Although the study aims at recruiting a wide variety of practices and veterinary clinics, we cannot rule out that they will differ in some basic characteristics from the general practice and veterinary clinic population. Hence, when interpreting the results, we will need to assess the extent of representativeness of our sample and stress out that our results could be the most conservative scenario as previous studies have shown that health professionals participating in research studies or audits have a lower prescription pattern in comparison with their counterparts that do not participate in this type of activities [35].

Finally, in human patients, we cannot control the way patients collect the urine sample; nonetheless, there is some evidence suggesting that the collection technique is not important with regard to sample contamination [36].

One Health approach—challenges and opportunities

The lack of validated diagnostic strategies is a challenge to both general practitioners and companion animal veterinarians, when managing patients with suspected UTI. The increasing number of antibiotics used for both animals and humans makes the One Health approach a logic alternative strategy that can bring about effective solutions. Nonetheless, it is crucial to know first to what extent GPs and CAVs can work together and the relevance of such work.

As stated by Lerner et al. [37], the philosophy of the One Health approach needs to be written. In that sense, we expect to contribute with state-of-the-art knowledge about the feasibility and synergistic value, bearing in mind that better cooperation and coordination does not mean integration.

However, the potential identification of similar challenges in the diagnostic process, opens a unique possibility to implement common interventions related to changing clinical practice behavior (i.e., use of new technologies to support the decision-making process, training to cope with uncertainty) and hopefully promote rational antibiotic use in humans and dogs for the benefits of all parts.
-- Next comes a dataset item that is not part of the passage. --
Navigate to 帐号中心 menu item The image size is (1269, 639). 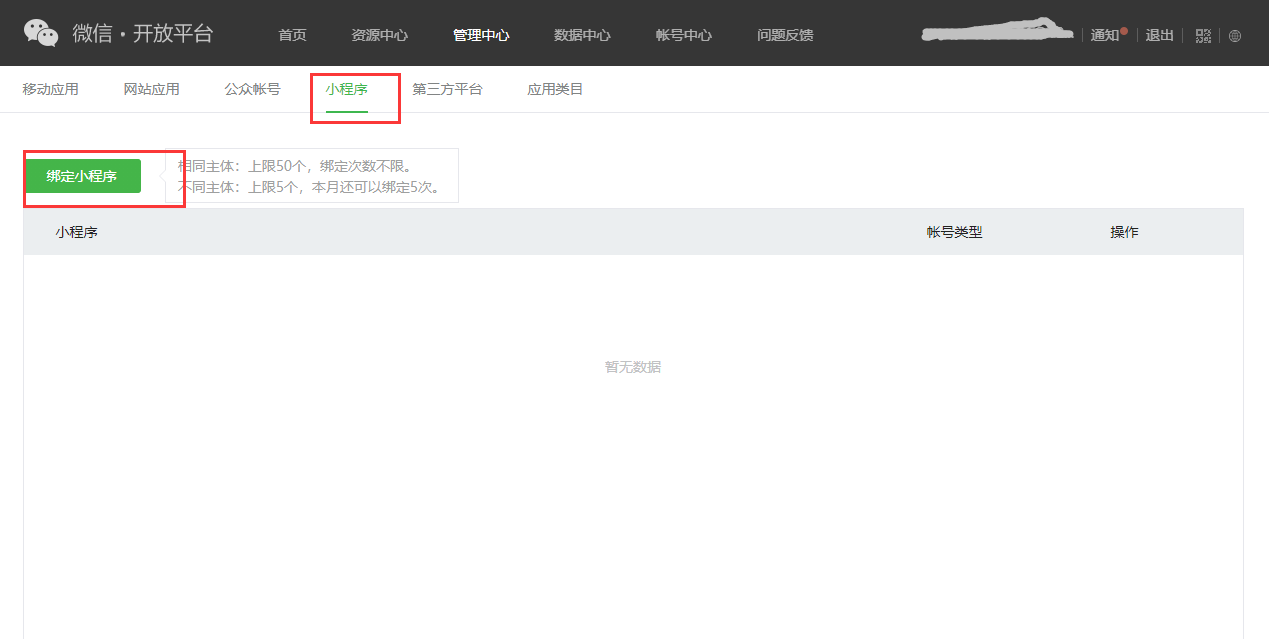pos(684,35)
Finally, it is important to highlight that there are several difficulties on the road to One Health clinical projects. Lack of a broad availability of funds that support this type of initiative has been the most important challenge in order to design the study as aligned as possible. For example, the second urine sample could not be funded on the veterinary side, thus we will not obtain information about the microbiological recovery of the dogs after 2 weeks.

Conclusion

This is the first clinical research protocol aimed at exploring the feasibility and synergistic value of using the One Health approach in a clinical context. Results from this study are crucial, if we are to embrace the One Health approach as a legitimate strategy. A strategy, in which the advantages of the inter-disciplinary work can bring about solutions to the diagnostic challenges encountered in daily practice, when making the decision of prescribing antibiotics or not. Improving the accuracy of the diagnostic process could potentially reduce the unnecessary prescription of antibiotics, which in the long-term perspective could contribute with curbing the development of resistant strains.

Current status

The recruitment phase has started. Thirty practices have recruited 400 patients, while 96 veterinary clinics have recruited 153 dogs.